Excerpted data —
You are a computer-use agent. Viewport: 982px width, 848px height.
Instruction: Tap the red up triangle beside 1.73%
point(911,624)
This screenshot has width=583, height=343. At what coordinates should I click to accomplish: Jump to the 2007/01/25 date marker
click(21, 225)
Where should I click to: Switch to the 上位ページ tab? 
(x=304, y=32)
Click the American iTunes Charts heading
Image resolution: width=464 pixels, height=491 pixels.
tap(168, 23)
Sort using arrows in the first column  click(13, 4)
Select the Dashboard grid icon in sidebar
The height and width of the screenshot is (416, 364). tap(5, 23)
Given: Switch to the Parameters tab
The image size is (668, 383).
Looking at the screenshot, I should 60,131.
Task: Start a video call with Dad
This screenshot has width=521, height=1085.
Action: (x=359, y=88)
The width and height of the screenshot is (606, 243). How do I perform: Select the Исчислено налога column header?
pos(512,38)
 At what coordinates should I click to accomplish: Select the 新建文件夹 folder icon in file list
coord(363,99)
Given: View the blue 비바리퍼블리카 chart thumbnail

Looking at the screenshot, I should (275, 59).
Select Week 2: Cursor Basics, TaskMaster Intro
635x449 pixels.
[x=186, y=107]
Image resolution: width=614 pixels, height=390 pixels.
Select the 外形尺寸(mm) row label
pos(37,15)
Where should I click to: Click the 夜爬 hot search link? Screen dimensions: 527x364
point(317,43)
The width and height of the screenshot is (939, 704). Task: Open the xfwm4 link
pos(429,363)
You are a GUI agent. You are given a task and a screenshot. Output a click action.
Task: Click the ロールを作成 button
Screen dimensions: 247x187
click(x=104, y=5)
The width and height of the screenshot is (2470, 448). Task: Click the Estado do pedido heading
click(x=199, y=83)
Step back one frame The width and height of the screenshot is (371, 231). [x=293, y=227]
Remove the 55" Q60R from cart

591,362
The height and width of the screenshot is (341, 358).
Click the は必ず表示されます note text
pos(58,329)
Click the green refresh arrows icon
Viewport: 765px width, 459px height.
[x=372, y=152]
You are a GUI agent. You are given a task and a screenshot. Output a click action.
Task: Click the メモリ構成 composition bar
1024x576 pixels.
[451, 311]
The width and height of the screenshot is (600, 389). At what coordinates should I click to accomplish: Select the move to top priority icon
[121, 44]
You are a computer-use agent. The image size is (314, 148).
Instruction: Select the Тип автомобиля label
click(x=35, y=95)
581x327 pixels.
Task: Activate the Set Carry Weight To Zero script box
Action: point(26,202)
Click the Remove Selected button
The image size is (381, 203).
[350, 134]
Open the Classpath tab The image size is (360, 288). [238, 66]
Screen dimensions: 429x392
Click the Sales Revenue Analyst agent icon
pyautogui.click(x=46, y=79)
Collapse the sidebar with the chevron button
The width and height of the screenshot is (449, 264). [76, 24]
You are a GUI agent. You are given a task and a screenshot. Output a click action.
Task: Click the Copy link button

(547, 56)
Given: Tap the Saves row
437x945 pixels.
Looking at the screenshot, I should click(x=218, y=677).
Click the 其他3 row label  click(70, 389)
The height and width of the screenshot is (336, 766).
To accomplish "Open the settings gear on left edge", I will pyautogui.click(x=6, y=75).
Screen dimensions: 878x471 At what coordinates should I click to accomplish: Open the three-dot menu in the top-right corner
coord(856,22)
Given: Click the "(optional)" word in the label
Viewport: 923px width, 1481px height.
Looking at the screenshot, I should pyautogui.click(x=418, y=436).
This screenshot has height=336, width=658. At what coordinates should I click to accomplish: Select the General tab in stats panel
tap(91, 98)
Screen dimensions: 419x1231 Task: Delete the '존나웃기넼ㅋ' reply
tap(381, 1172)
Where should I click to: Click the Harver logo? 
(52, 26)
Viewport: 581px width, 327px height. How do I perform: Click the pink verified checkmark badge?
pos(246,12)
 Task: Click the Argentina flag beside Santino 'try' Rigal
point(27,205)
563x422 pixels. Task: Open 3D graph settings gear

Assignment — Each entry above is to be duplicated exactly, with nothing left out.

Reply —
You are a computer-use agent. Viewport: 982px width, 848px height.
Instruction: Tap the red up triangle beside 1.73%
point(911,624)
This screenshot has width=583, height=343. At what coordinates should I click to accomplish: Jump to the 2007/01/25 date marker
click(21, 225)
Where should I click to: Switch to the 上位ページ tab? 
(x=304, y=32)
Click the American iTunes Charts heading
Image resolution: width=464 pixels, height=491 pixels.
tap(168, 23)
Sort using arrows in the first column  click(13, 4)
Select the Dashboard grid icon in sidebar
The height and width of the screenshot is (416, 364). tap(5, 23)
Given: Switch to the Parameters tab
The image size is (668, 383).
Looking at the screenshot, I should 60,131.
Task: Start a video call with Dad
This screenshot has width=521, height=1085.
Action: (x=359, y=88)
The width and height of the screenshot is (606, 243). How do I perform: Select the Исчислено налога column header?
pos(512,38)
 At what coordinates should I click to accomplish: Select the 新建文件夹 folder icon in file list
coord(363,99)
Given: View the blue 비바리퍼블리카 chart thumbnail

Looking at the screenshot, I should (275, 59).
Select Week 2: Cursor Basics, TaskMaster Intro
635x449 pixels.
[x=186, y=107]
Image resolution: width=614 pixels, height=390 pixels.
Select the 外形尺寸(mm) row label
pos(37,15)
Where should I click to: Click the 夜爬 hot search link? Screen dimensions: 527x364
point(317,43)
The width and height of the screenshot is (939, 704). Task: Open the xfwm4 link
pos(429,363)
You are a GUI agent. You are given a task and a screenshot. Output a click action.
Task: Click the ロールを作成 button
Screen dimensions: 247x187
click(x=104, y=5)
The width and height of the screenshot is (2470, 448). Task: Click the Estado do pedido heading
click(x=199, y=83)
Step back one frame The width and height of the screenshot is (371, 231). [x=293, y=227]
Remove the 55" Q60R from cart

591,362
The height and width of the screenshot is (341, 358).
Click the は必ず表示されます note text
pos(58,329)
Click the green refresh arrows icon
Viewport: 765px width, 459px height.
[x=372, y=152]
You are a GUI agent. You are given a task and a screenshot. Output a click action.
Task: Click the メモリ構成 composition bar
1024x576 pixels.
[451, 311]
The width and height of the screenshot is (600, 389). At what coordinates should I click to accomplish: Select the move to top priority icon
[121, 44]
You are a computer-use agent. The image size is (314, 148).
Instruction: Select the Тип автомобиля label
click(x=35, y=95)
581x327 pixels.
Task: Activate the Set Carry Weight To Zero script box
Action: point(26,202)
Click the Remove Selected button
The image size is (381, 203).
[350, 134]
Open the Classpath tab The image size is (360, 288). [238, 66]
Screen dimensions: 429x392
Click the Sales Revenue Analyst agent icon
pyautogui.click(x=46, y=79)
Collapse the sidebar with the chevron button
The width and height of the screenshot is (449, 264). [76, 24]
You are a GUI agent. You are given a task and a screenshot. Output a click action.
Task: Click the Copy link button

(547, 56)
Given: Tap the Saves row
437x945 pixels.
Looking at the screenshot, I should click(x=218, y=677).
Click the 其他3 row label  click(70, 389)
The height and width of the screenshot is (336, 766).
To accomplish "Open the settings gear on left edge", I will pyautogui.click(x=6, y=75).
Screen dimensions: 878x471 At what coordinates should I click to accomplish: Open the three-dot menu in the top-right corner
coord(856,22)
Given: Click the "(optional)" word in the label
Viewport: 923px width, 1481px height.
Looking at the screenshot, I should pyautogui.click(x=418, y=436).
This screenshot has height=336, width=658. At what coordinates should I click to accomplish: Select the General tab in stats panel
tap(91, 98)
Screen dimensions: 419x1231 Task: Delete the '존나웃기넼ㅋ' reply
tap(381, 1172)
Where should I click to: Click the Harver logo? 
(52, 26)
Viewport: 581px width, 327px height. How do I perform: Click the pink verified checkmark badge?
pos(246,12)
 Task: Click the Argentina flag beside Santino 'try' Rigal
point(27,205)
563x422 pixels. Task: Open 3D graph settings gear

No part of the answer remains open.